## Job
Return, word for word, the part of the passage on Christ's birth, death, and resurrection from "And until that" to "day He returns.".

## Passage given
Several thousand years and some months ago, an angel visited a trembling teenage girl to announce that the long-awaited heir to the throne of David was finally coming to establish His kingdom, not through military occupation, but through active residency in her womb. Nine months later, Mary held in her tired and trembling arms the Savior that the angels proclaimed and the shepherds left their sheep to see for themselves, and to worship. 33 years later, Mary stood and watched as the baby she had nursed at her breast became the man bleeding and broken on a cross, with burial clothes replacing swaddling cloths, laid cold and lifeless in a borrowed tomb.

But three days later, the Man who had once raised Lazarus’ body was raised bodily Himself. He walked with, and talked with, and fed the disciples who doubted, until He went to be with His Father, not abandoning us, but because He was preparing a place where we would be with Him. Not virtually. But literally.

And until that time, every time that we meet together in person, to eat the bread of His body and drink the wine of His life-giving blood, we proclaim His physical death, and the spiritual, and eternal, life it accomplished for us, until the day He returns.

And the celebration we enjoy together on that day will be anything but “virtual.

The celebrations the world invites us to may be digitized and commoditized for convenience’s sake.

But the celebration that the King of Kings and Lord of Lords paid for, with His own blood, will not.

## Record extracts
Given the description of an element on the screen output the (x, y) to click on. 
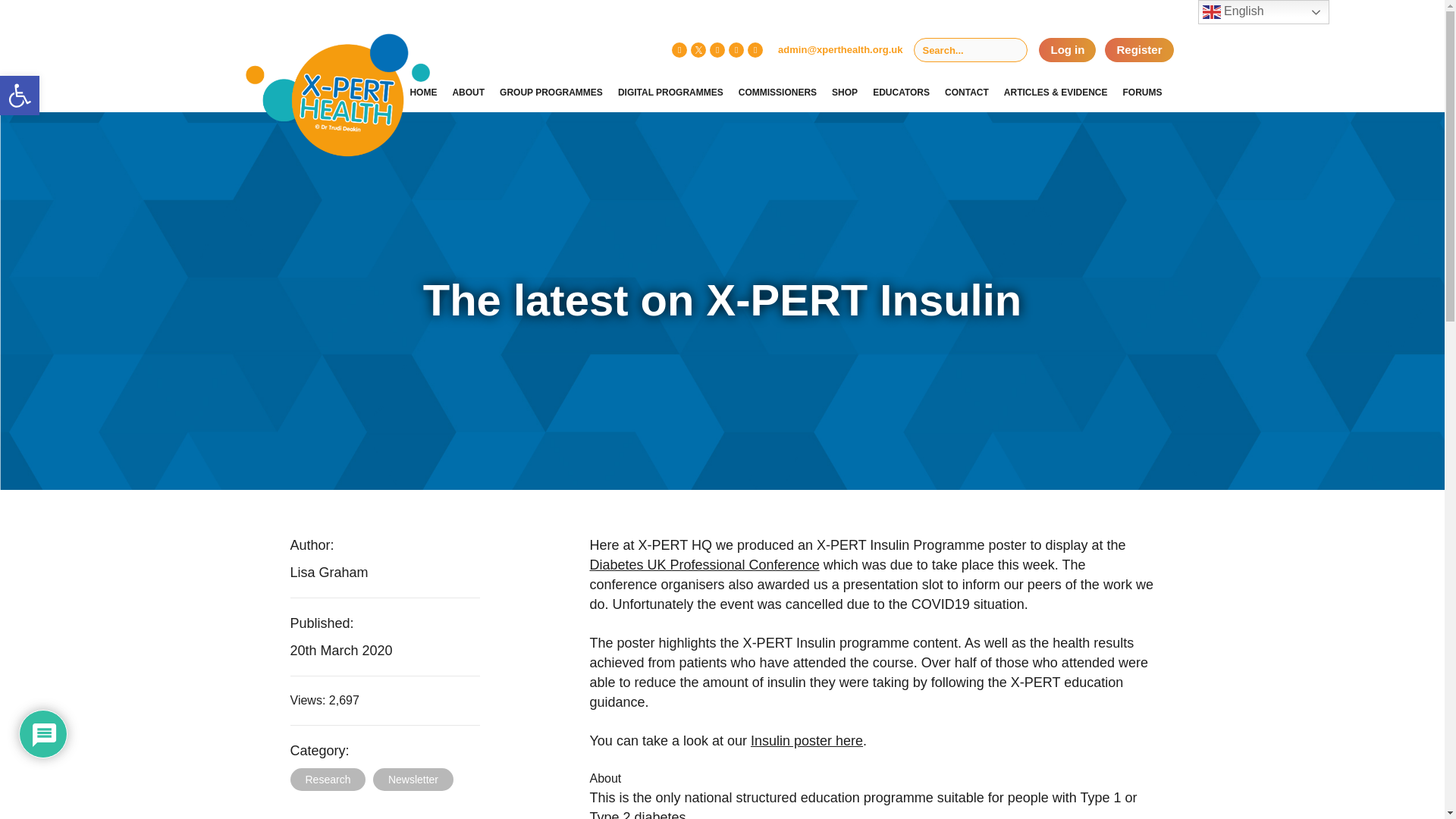
Accessibility Tools (19, 95)
Accessibility Tools (19, 95)
EDUCATORS (901, 92)
Log in (1067, 49)
HOME (423, 92)
Login (1067, 49)
X-PERT Health (304, 63)
COMMISSIONERS (778, 92)
CONTACT (966, 92)
ABOUT (467, 92)
Register (1139, 49)
SHOP (19, 95)
GROUP PROGRAMMES (844, 92)
DIGITAL PROGRAMMES (551, 92)
Given the description of an element on the screen output the (x, y) to click on. 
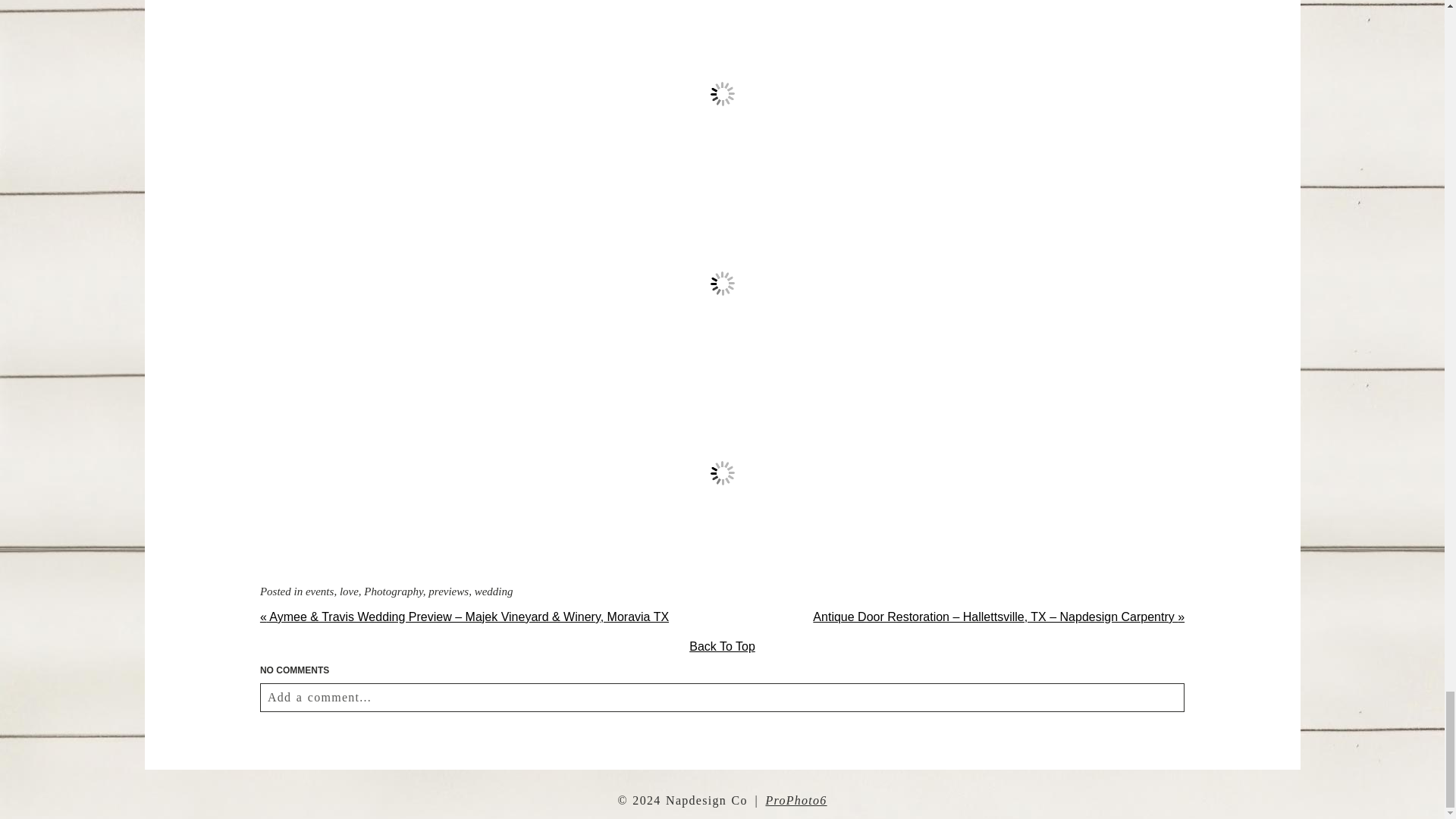
ProPhoto Photography Blog (796, 799)
Given the description of an element on the screen output the (x, y) to click on. 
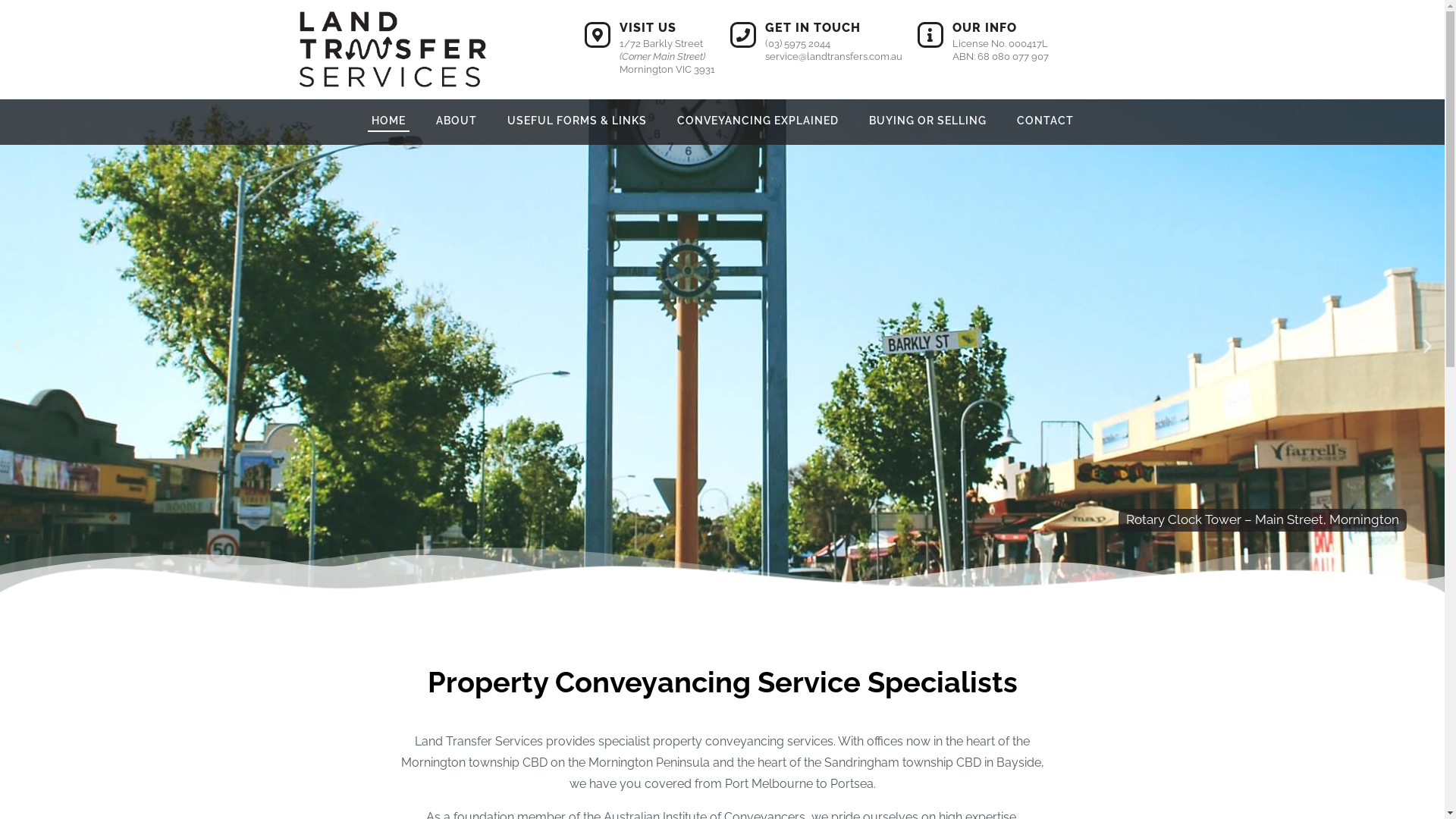
BUYING OR SELLING Element type: text (926, 120)
GET IN TOUCH Element type: text (811, 27)
1/72 Barkly Street
(Corner Main Street)
Mornington VIC 3931 Element type: text (666, 56)
CONVEYANCING EXPLAINED Element type: text (757, 120)
USEFUL FORMS & LINKS Element type: text (576, 120)
(03) 5975 2044 Element type: text (796, 43)
VISIT US Element type: text (646, 27)
service@landtransfers.com.au Element type: text (832, 56)
ABOUT Element type: text (456, 120)
HOME Element type: text (387, 120)
CONTACT Element type: text (1045, 120)
Given the description of an element on the screen output the (x, y) to click on. 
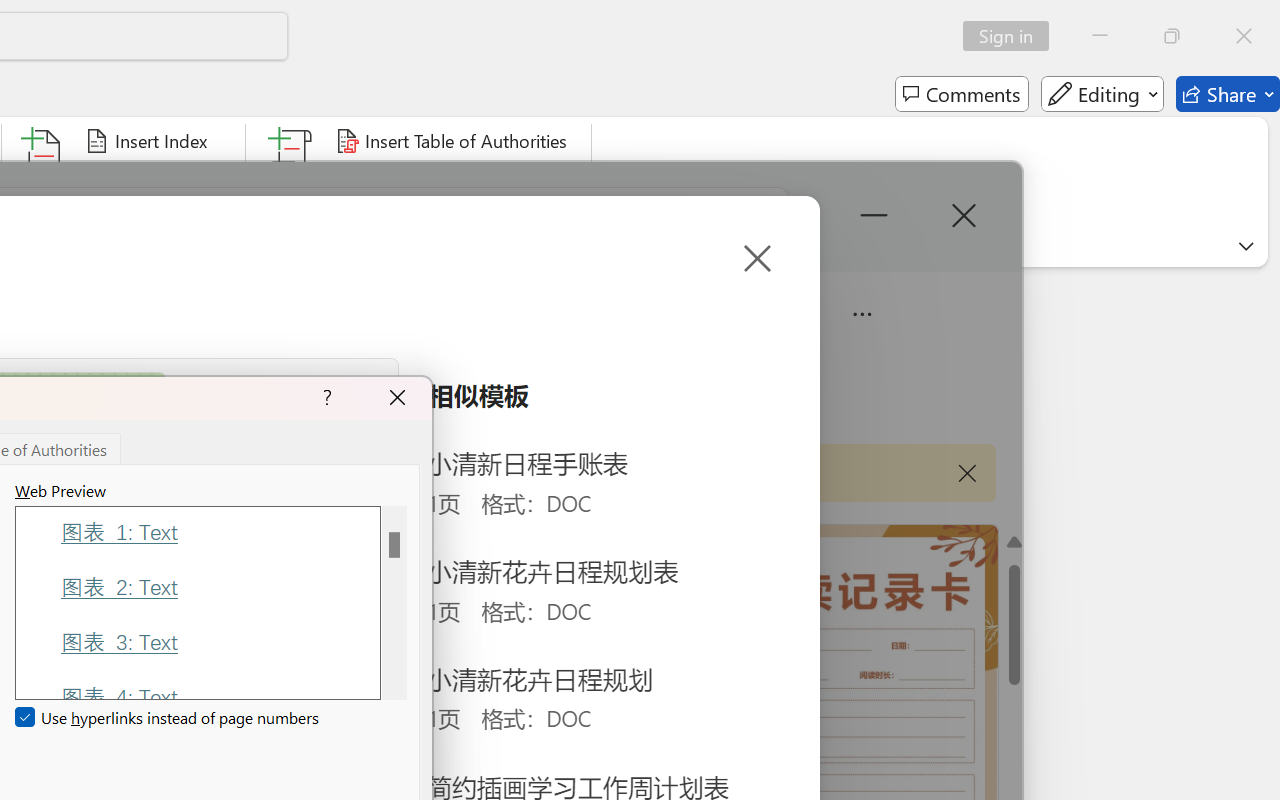
Web Preview (394, 602)
Insert Table of Authorities... (453, 141)
AutomationID: 66 (394, 602)
Insert Index... (149, 141)
Given the description of an element on the screen output the (x, y) to click on. 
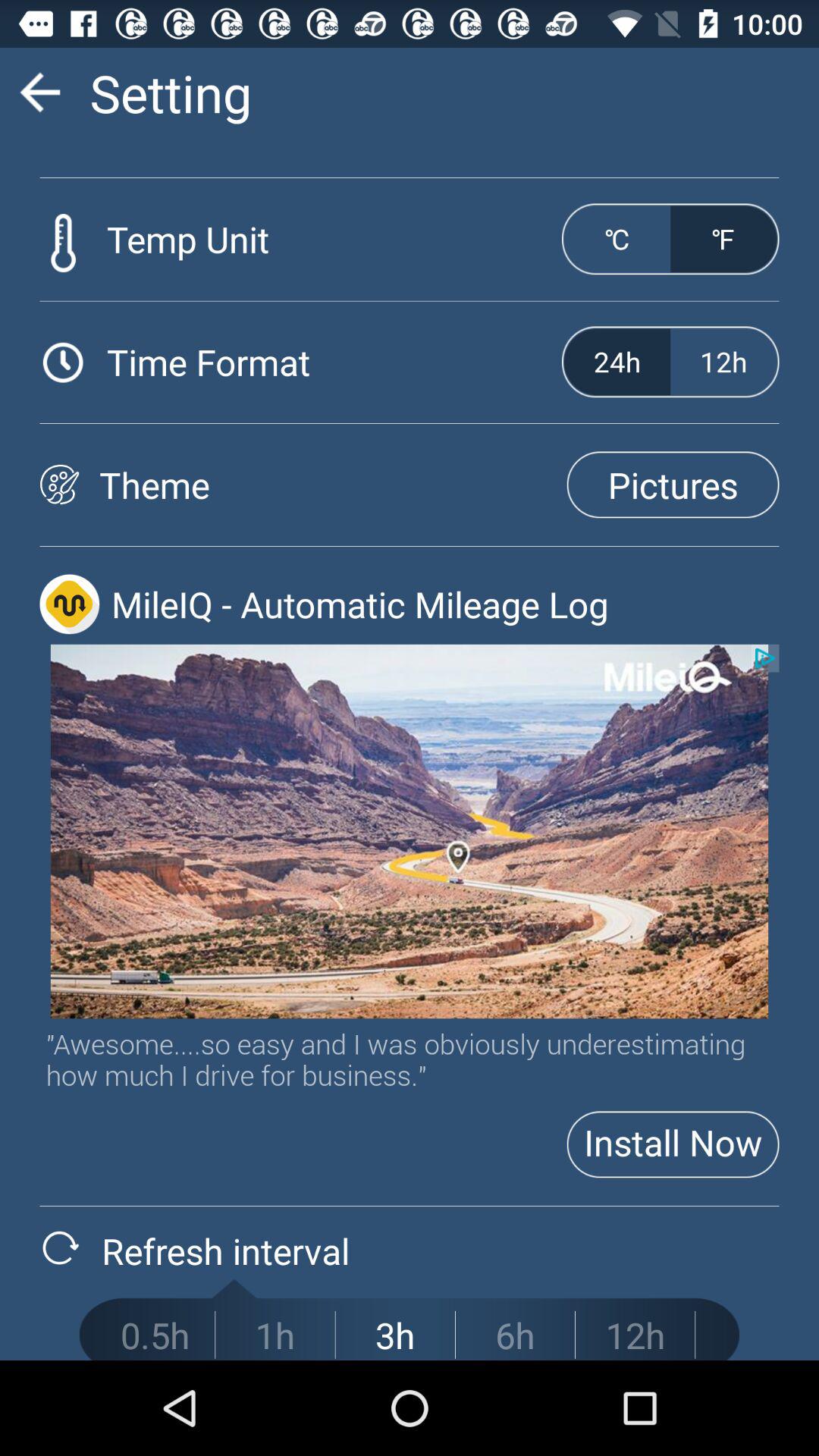
launch the item to the right of the 1h item (395, 1334)
Given the description of an element on the screen output the (x, y) to click on. 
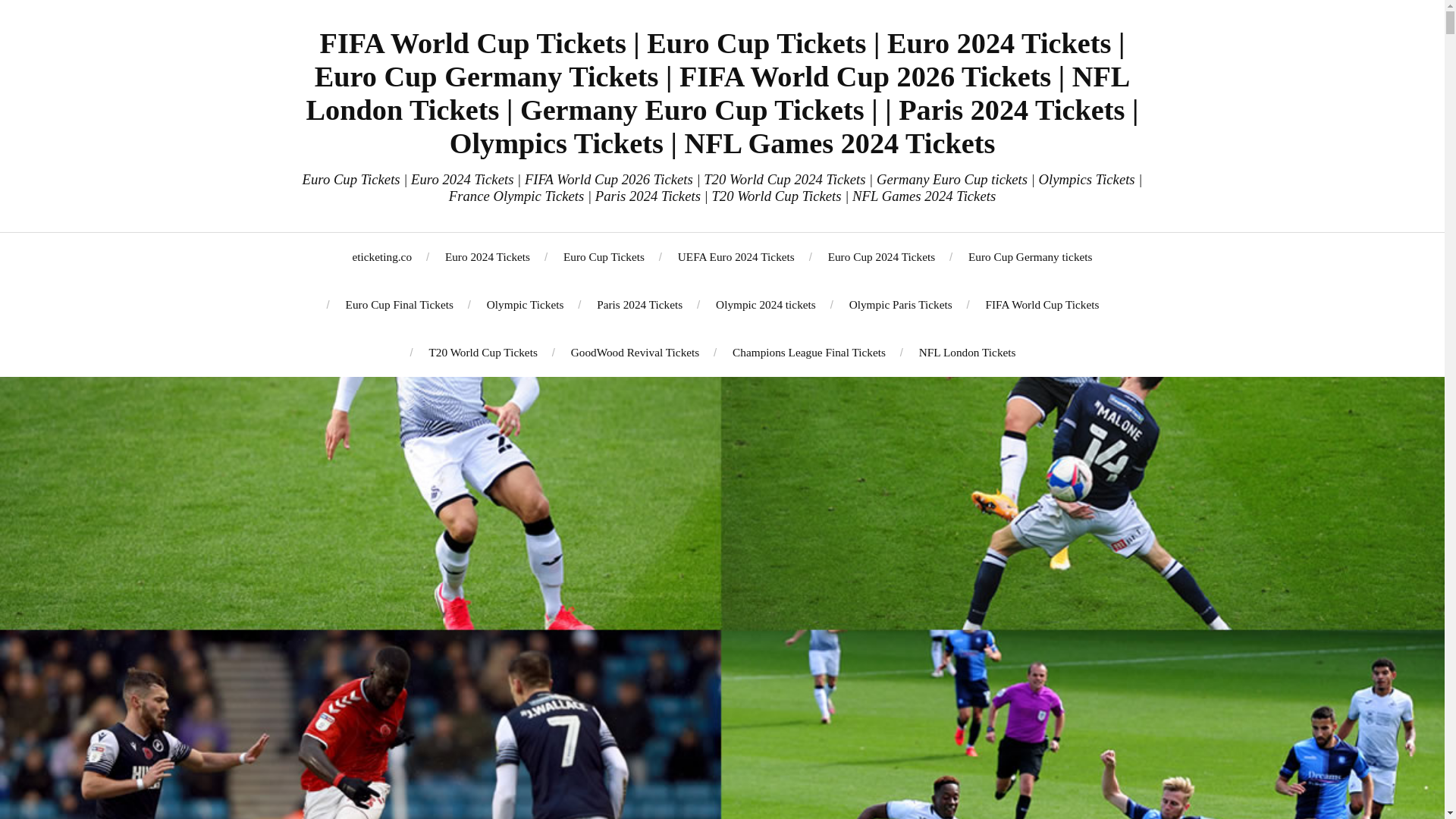
Euro Cup 2024 Tickets (882, 256)
Euro Cup Germany tickets (1030, 256)
Euro Cup Tickets (604, 256)
T20 World Cup Tickets (482, 351)
Paris 2024 Tickets (639, 304)
FIFA World Cup Tickets (1042, 304)
Champions League Final Tickets (808, 351)
Euro Cup Final Tickets (399, 304)
Olympic Tickets (525, 304)
GoodWood Revival Tickets (635, 351)
Olympic Paris Tickets (900, 304)
Olympic 2024 tickets (765, 304)
Euro 2024 Tickets (487, 256)
eticketing.co (382, 256)
NFL London Tickets (967, 351)
Given the description of an element on the screen output the (x, y) to click on. 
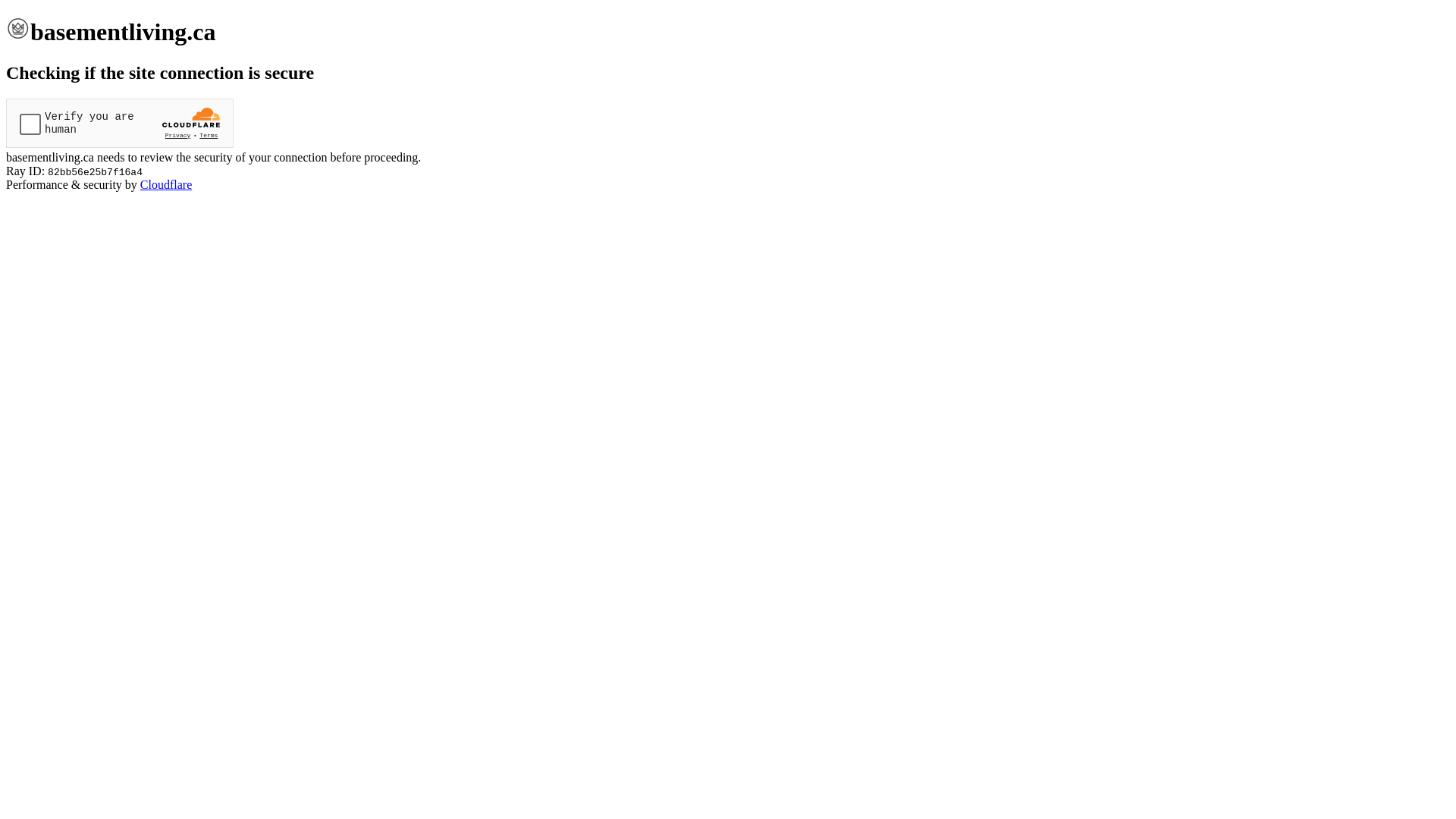
Widget containing a Cloudflare security challenge Element type: hover (119, 122)
Cloudflare Element type: text (165, 184)
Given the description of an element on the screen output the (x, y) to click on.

## Finished task
And until that time, every time that we meet together in person, to eat the bread of His body and drink the wine of His life-giving blood, we proclaim His physical death, and the spiritual, and eternal, life it accomplished for us, until the day He returns.